With more than 80 percent of schools in some states failing to meet No Child Left Behind standards, Texas is on the list of relatively well-performing states.
And some people praise Commissioner of Education Robert Scott for so far not caving to No Child pressure that might compromise some of the state's education values.
Dwight Harris, the Victoria area representative for the Texas Federation of Teachers, said his organization does not support one of the strings attached to getting a No Child waiver: tying teacher evaluations to student performance.
"One of the areas that really troubles (American Federation of Teachers) is that you have to agree to use student test scores as a part of evaluating teachers in a manner that's not fundamentally sound," he said. "In terms of what is currently being done with those metrics, we haven't seen anything that's being done that works."
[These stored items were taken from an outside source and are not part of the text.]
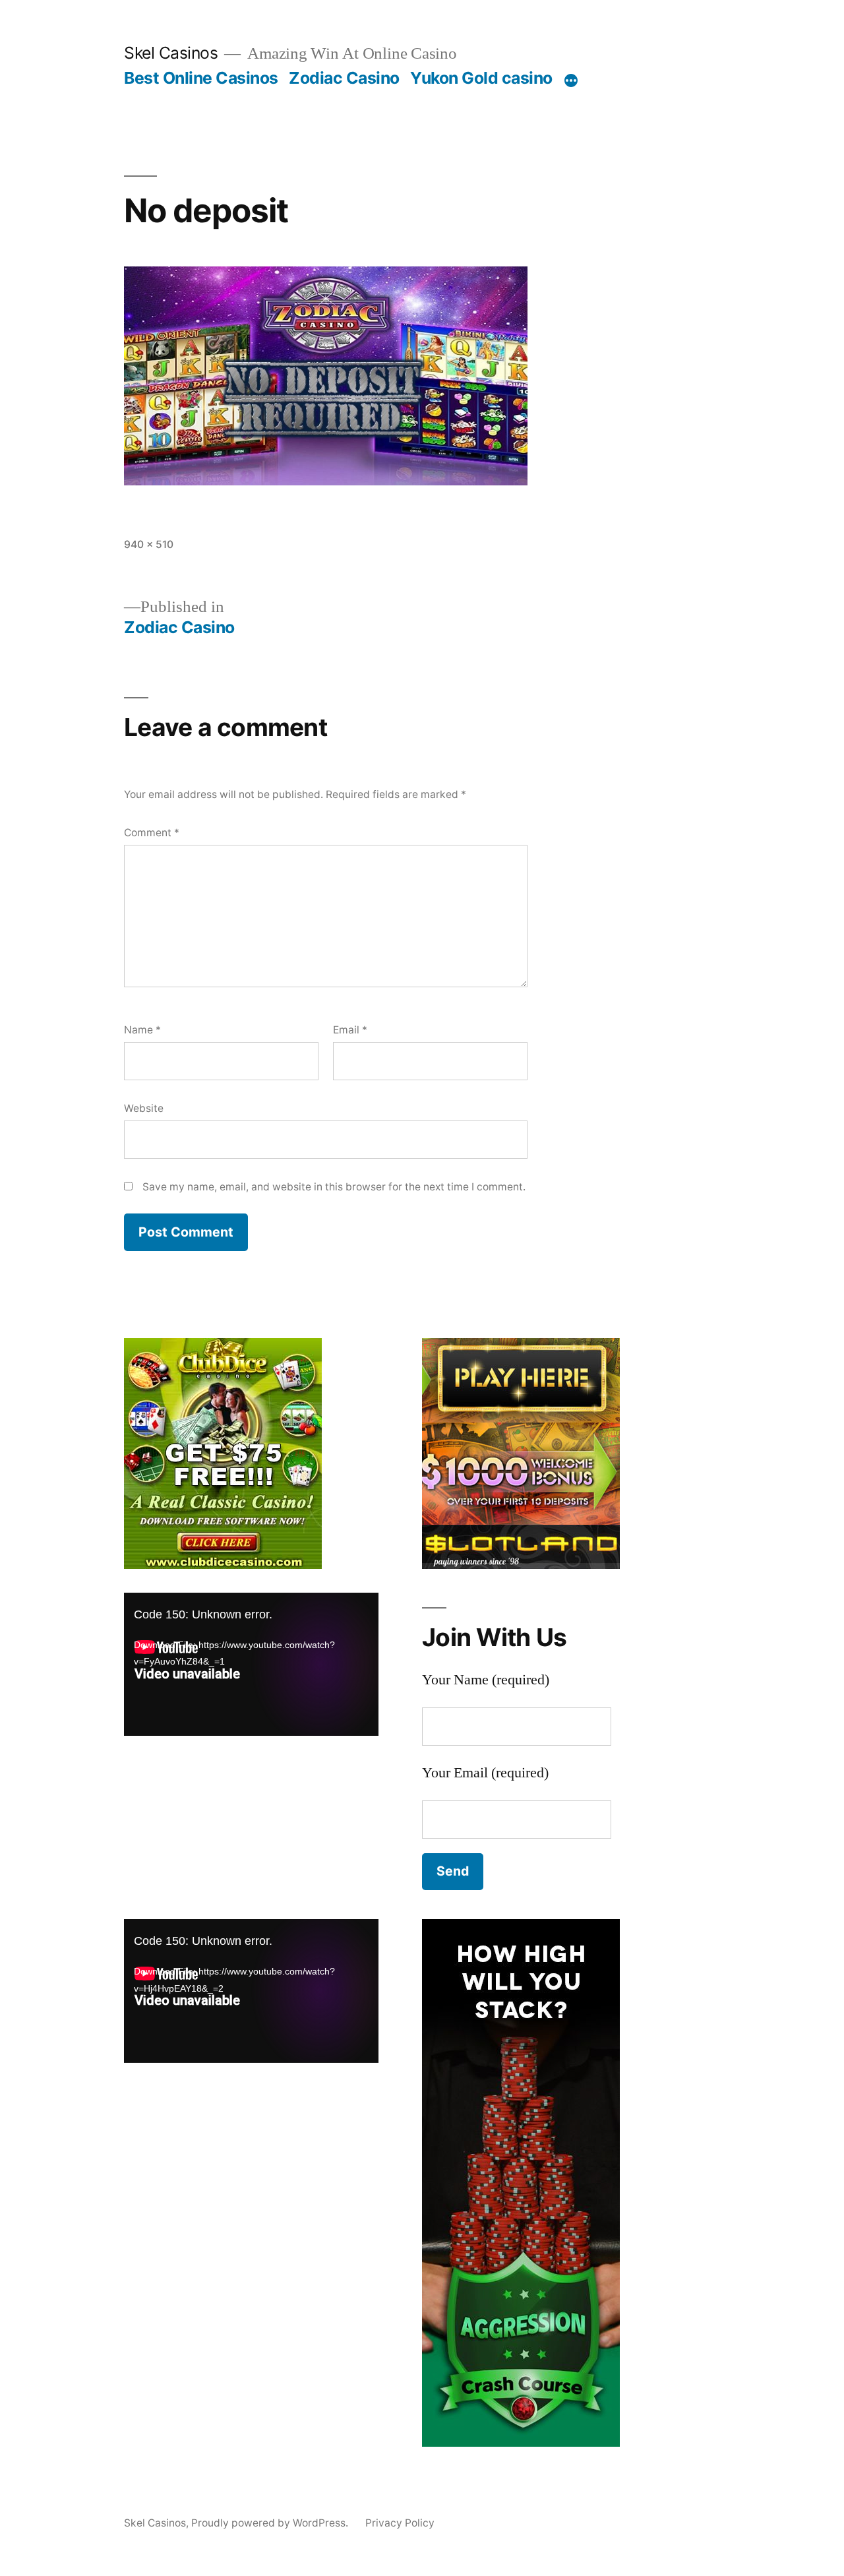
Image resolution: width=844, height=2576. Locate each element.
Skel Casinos (171, 53)
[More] (571, 80)
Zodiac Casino (344, 78)
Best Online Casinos (201, 78)
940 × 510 (148, 544)
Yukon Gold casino (481, 78)
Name (142, 1030)
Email (350, 1030)
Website (144, 1108)
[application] (251, 1664)
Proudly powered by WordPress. (271, 2523)
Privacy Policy (400, 2523)
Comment (151, 832)
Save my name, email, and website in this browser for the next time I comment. (334, 1187)
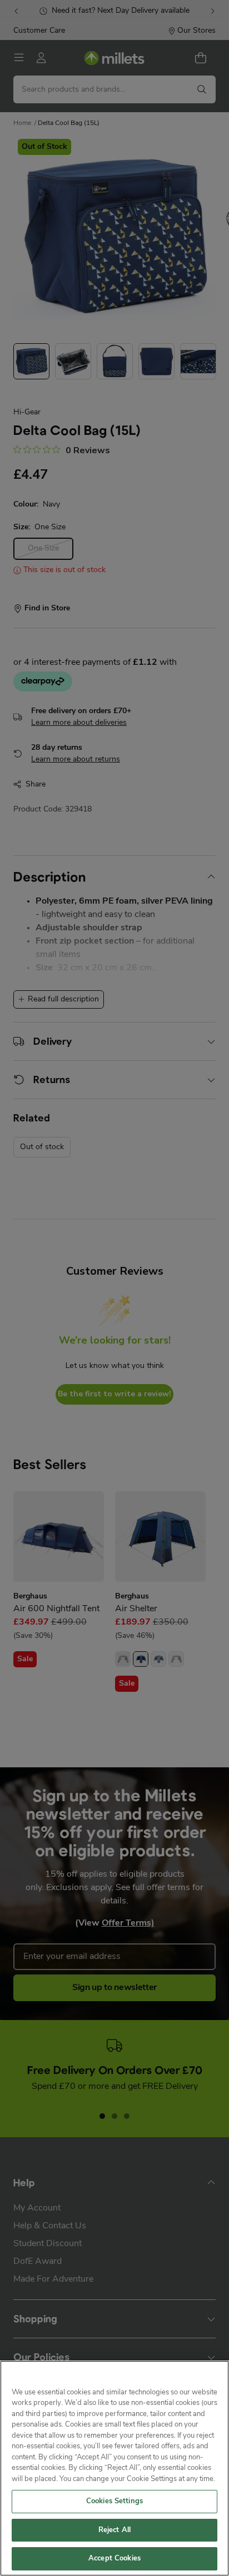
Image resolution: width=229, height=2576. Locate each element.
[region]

When applying for a waiver from the Department of Education, states will not be subject to some No Child provisions - like ensuring 100 percent of students pass math and reading tests by 2014 - but they will be required to revamp other areas as determined by the federal government.
"It's not an easy decision. The (Obama) administration clearly wants to drive states that get waivers down certain paths, and Texas is not too keen on following the dictates of the federal government," said Sandy Kress, an Austin attorney who was senior adviser to George W. Bush on No Child issues.
For Texas, the buck stops at teacher evaluations and the possibility of having to implement the Common Core Standards, a curriculum that has been adopted by all but five states, including Texas.
Kress said Texas curriculum could probably hold up under federal scrutiny, but the fact remains no one quite knows where No Child is headed. The law was up for reauthorization in 2007, but without a bipartisan consensus on overhauling the bill, it remains - begrudgingly to many in Congress - in effect.
Kress contends Texas might hold out.
"Given the fact we're not in as extreme a position as other states and given the fact we may not want to be dictated to relative to teacher (evaluations). maybe we'll wait a year to see," he said.
Harris, meanwhile, said there are plenty of ways to dissect the debate about No Child waivers, but his position remains with what he thinks is best for teachers and students.
"If you're falling behind, or not meeting the standard, whatever the consequences are you have to live with that," Harris said. "The bottom line is, did you do what you're supposed to do to help the kids?"